By Chris Burritt and Edwin Chen
June 30 (Bloomberg) -- Wal-Mart Stores Inc. said it supports legislation that would require large companies to offer health-care insurance to their workers, offering a boost to President Barack Obama’s plans to revamp the system.
“Not every business can make the same contribution, but everyone must make some contribution,” Wal-Mart, the largest U.S. private employer, said today in a letter to Obama.
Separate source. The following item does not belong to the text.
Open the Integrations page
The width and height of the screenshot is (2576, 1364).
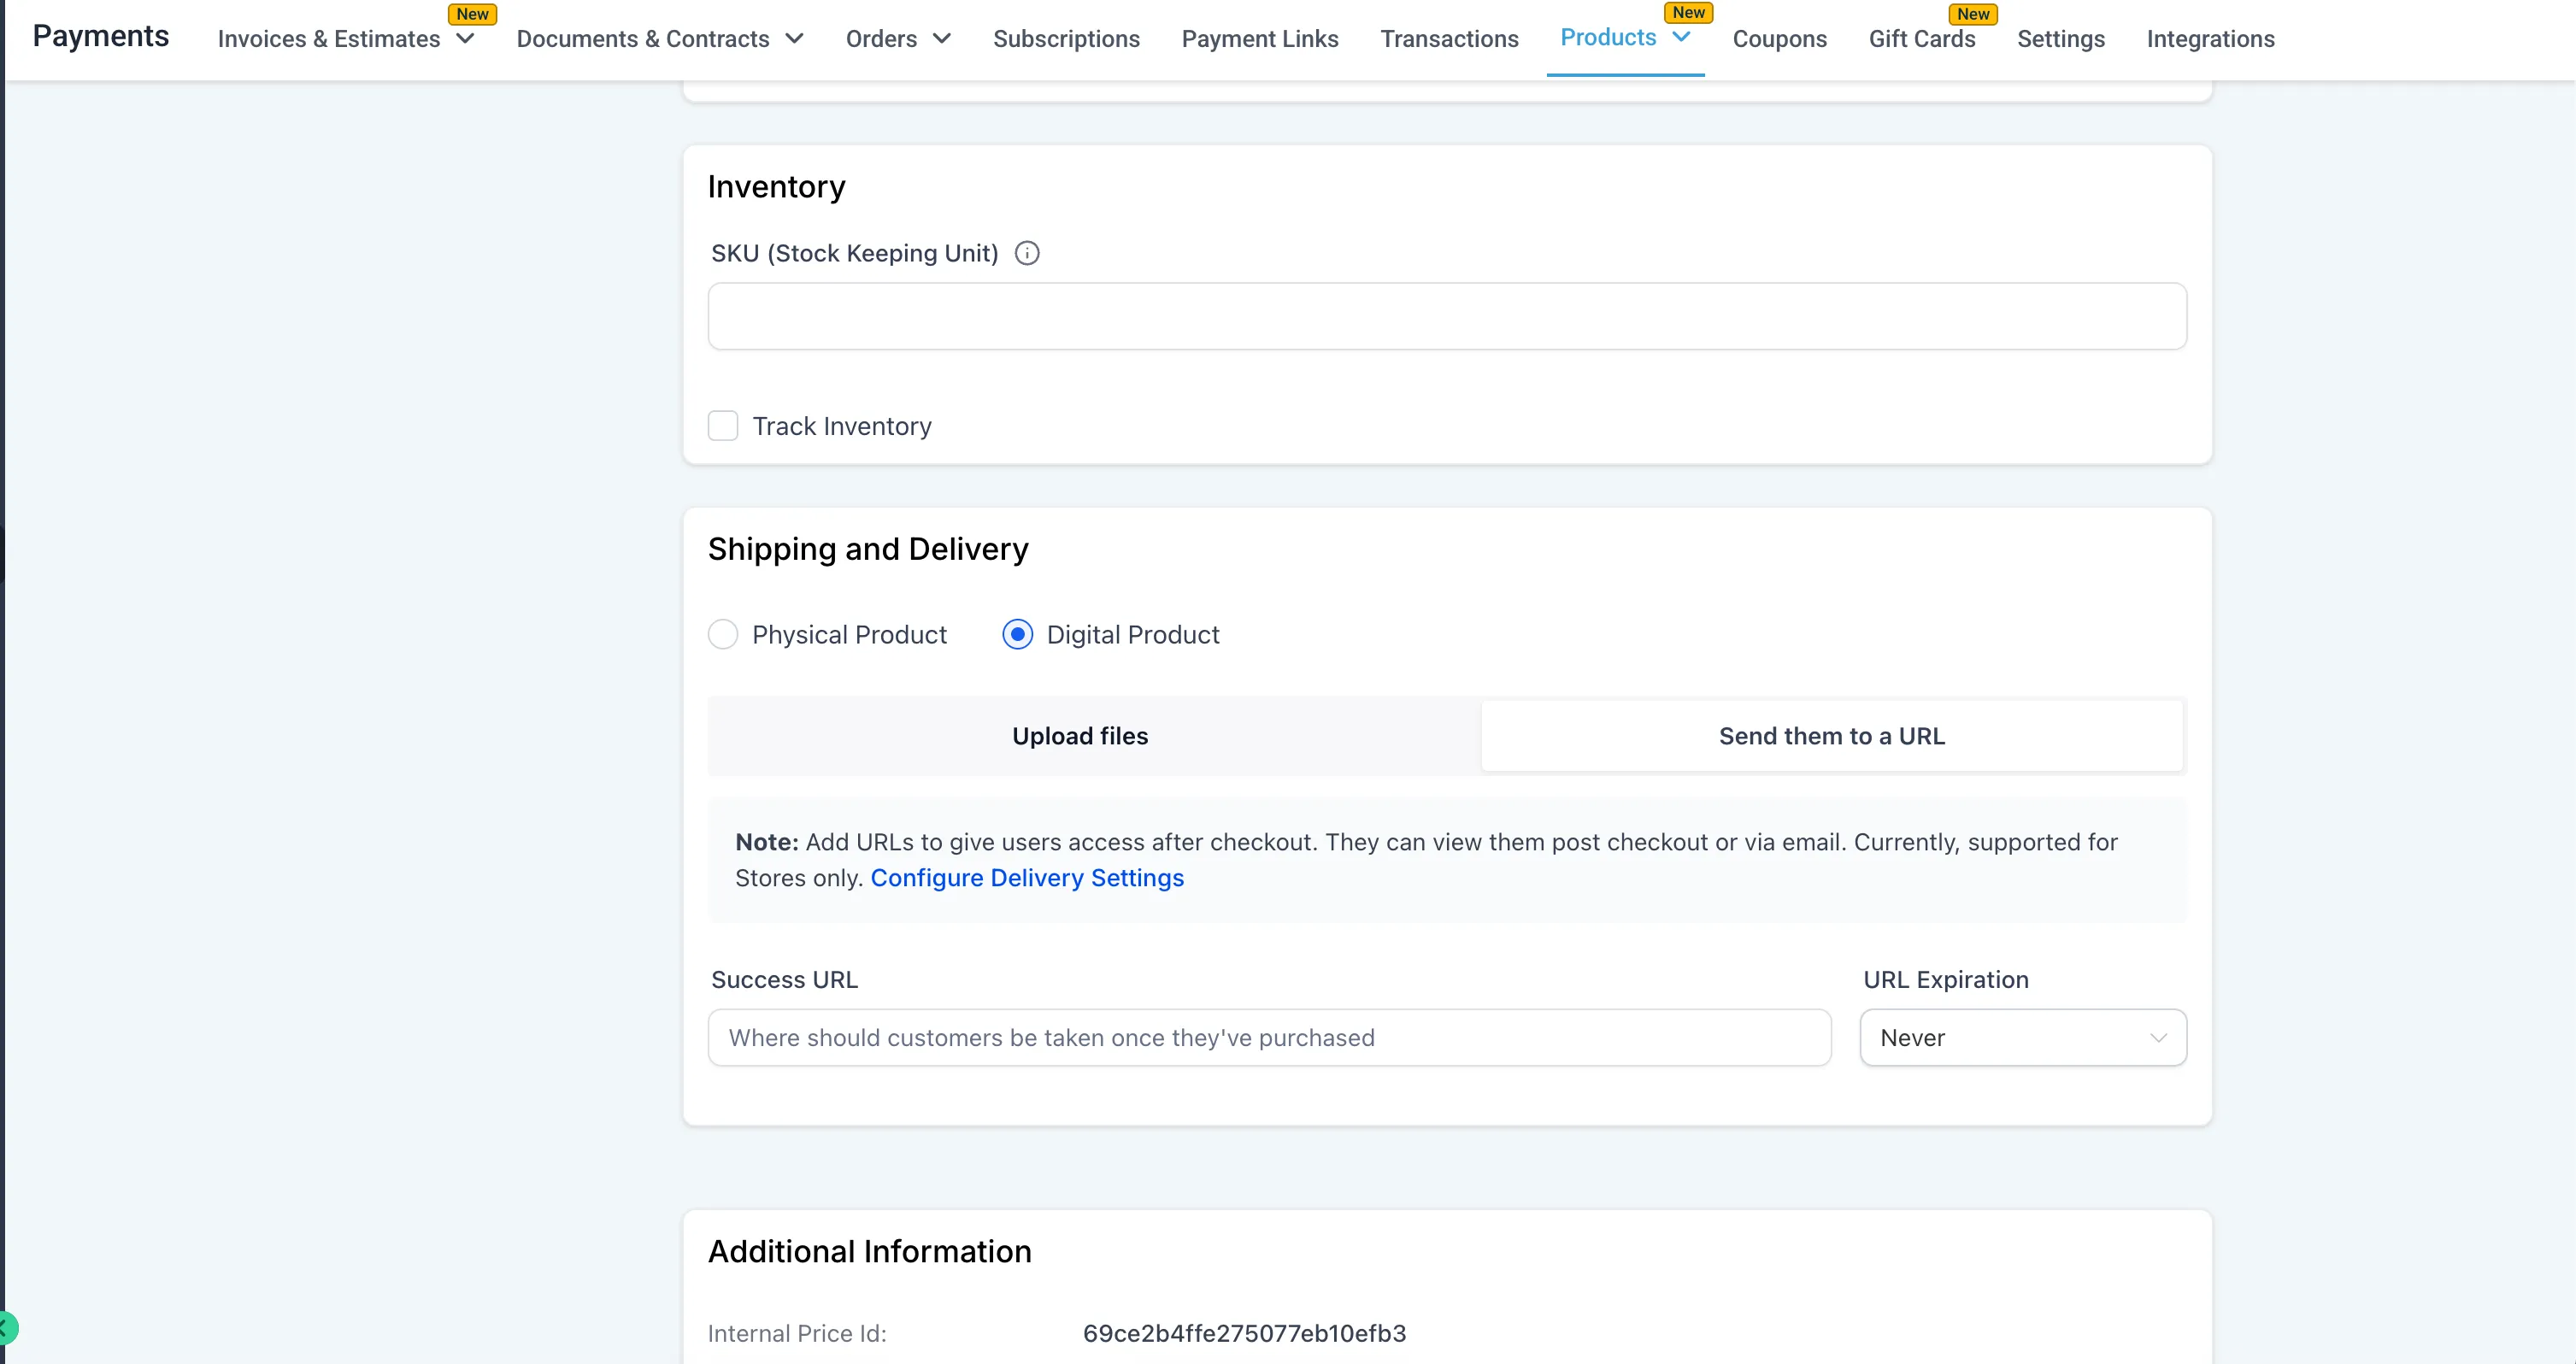[x=2210, y=39]
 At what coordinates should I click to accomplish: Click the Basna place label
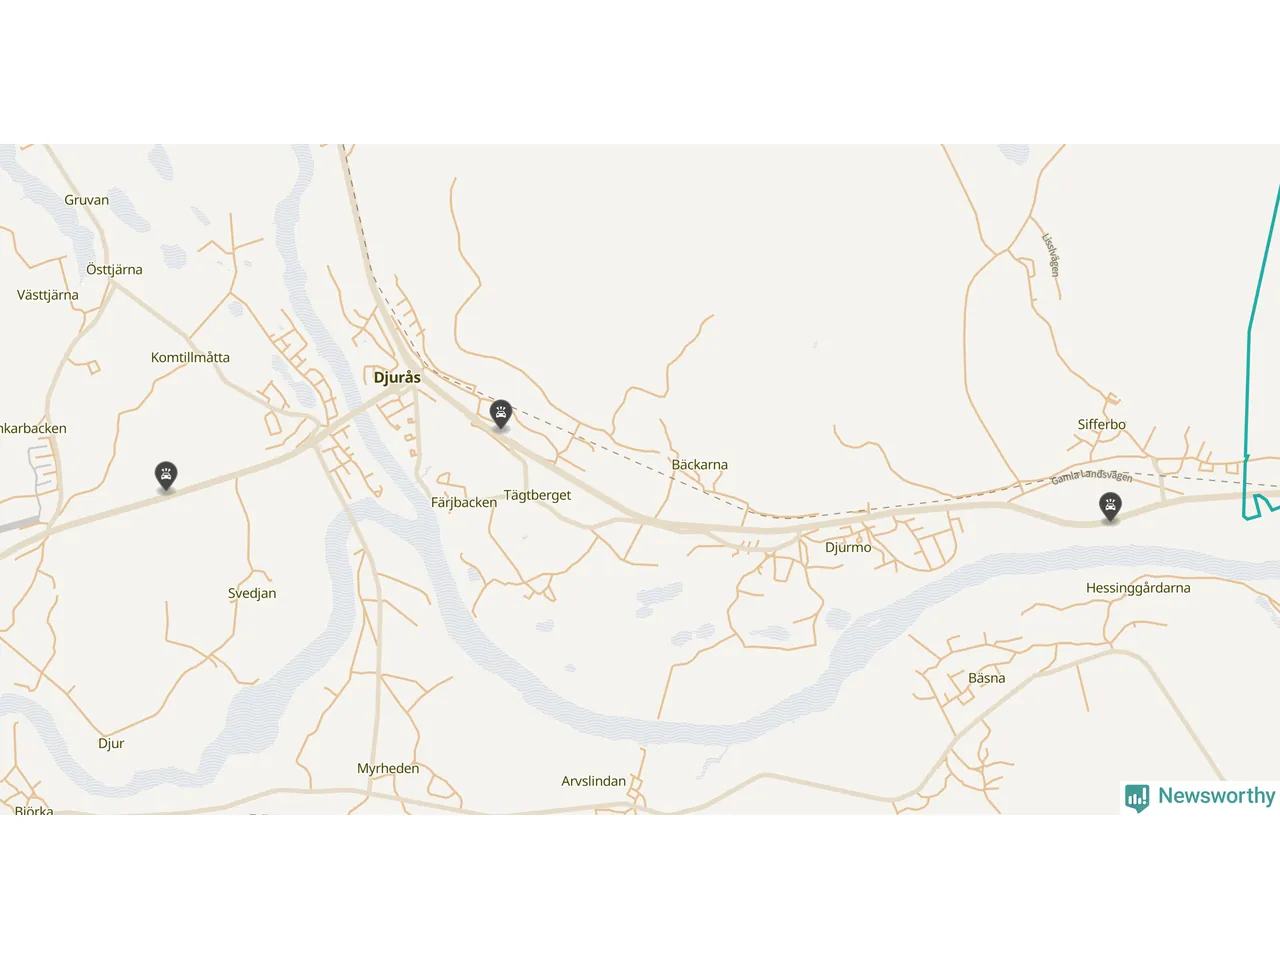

The Bentonville, Arkansas-based retailer distributed the letter via e-mail and said it favors “the strongest possible commitment to rein in health-care costs.”
Rising medical costs threaten U.S. economic growth and put financial pressure on companies, according to Wal-Mart, which said it has backed health-care reform since 2006. The company said more than 94 percent of its 1.4 million U.S. workers have coverage through the company or another provider, spurring it to focus on containing costs.
“An essential goal of health-care reform is to insure as many of the uninsured as possible and to bring the cost of health care down,” said David Tovar, a Wal-Mart spokesman. “We think a broad-based employer mandate is essential to both those goals.”
Signing the letter were Mike Duke, Wal-Mart’s president and chief executive officer; Andrew Stern, president of the Service Employees International Union; and John Podesta, president and CEO of the Center for American Progress, a Washington research group.
Stepping Up
Several of the signers hand-delivered the letter to Rahm Emanuel, the White House chief of staff. The company’s lobbyists also met with officials from the Senate Finance and Health panels, which are drafting legislation, Tovar said.
The letter’s timing was intended to co-opt the voices of opposition, said Judy Feder, who is on leave as a public policy professor at Georgetown University in Washington while serving as a senior fellow at the Center for American Progress.
“We want to take the lead in making it clear that the business community will step up, along with labor” to support health-care reform and to say that an employer mandate is “a responsible thing to do,” Feder said in a telephone interview after the White House meeting. “The commitment here is to get out in front of that opposition.”
Getting Behind Obama
The letter was the latest sign that some major interest groups and influential companies are coalescing behind Obama’s push to overhaul the health-care system.
Still, the declaration doesn’t necessarily guarantee the group’s ultimate support for comprehensive legislation, said Ed Howard, executive vice president of the Alliance for Health Reform, a Washington-based nonprofit that advocates universal coverage.
Like most stakeholders, the groups represented by the letter’s signers may end up walking away, he said. “Nobody’s settled on the details yet.”
Wal-Mart fell 32 cents to $48.44 at 4:15 p.m. in New York Stock Exchange composite trading.